● **EXERCISE INSTRUCTIONS**
Pictures stay out of the copy. Transcribe exactly, and only, the line with "Given: Click the" through the last line of the entries below.

[Data records]
Content starts

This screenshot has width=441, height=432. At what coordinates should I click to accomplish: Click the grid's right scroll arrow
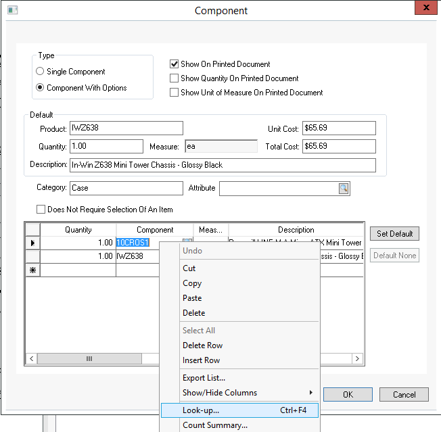tap(359, 359)
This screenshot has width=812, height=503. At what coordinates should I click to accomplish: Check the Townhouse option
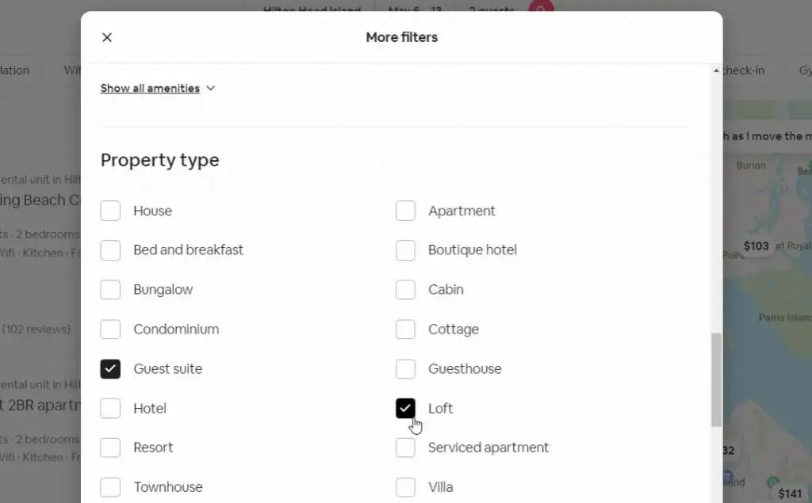[110, 487]
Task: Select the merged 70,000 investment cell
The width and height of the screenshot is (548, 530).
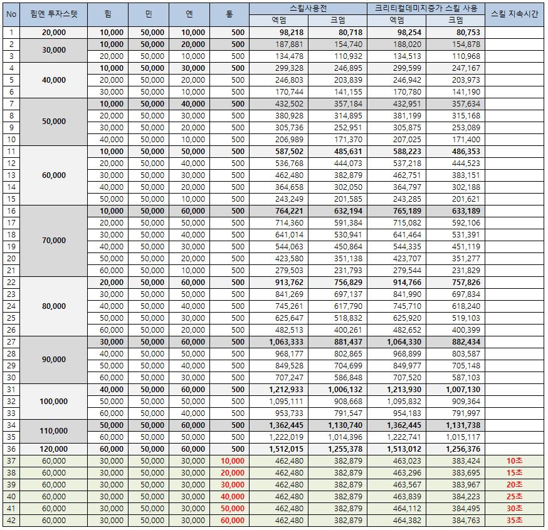Action: point(53,241)
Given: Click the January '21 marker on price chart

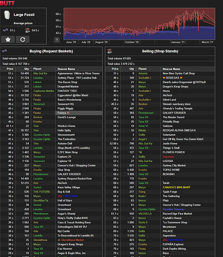Looking at the screenshot, I should (x=178, y=42).
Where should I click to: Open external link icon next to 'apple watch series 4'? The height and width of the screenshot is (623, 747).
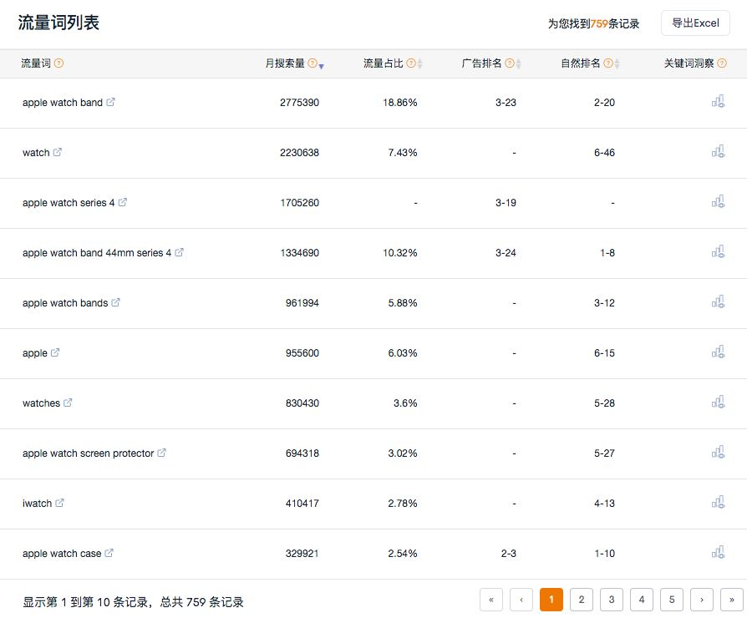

Content ends

● **WRITTEN SOLUTION**
Given: Click the January '21 marker on price chart

Looking at the screenshot, I should (x=178, y=42).
Where should I click to: Open external link icon next to 'apple watch series 4'? The height and width of the screenshot is (623, 747).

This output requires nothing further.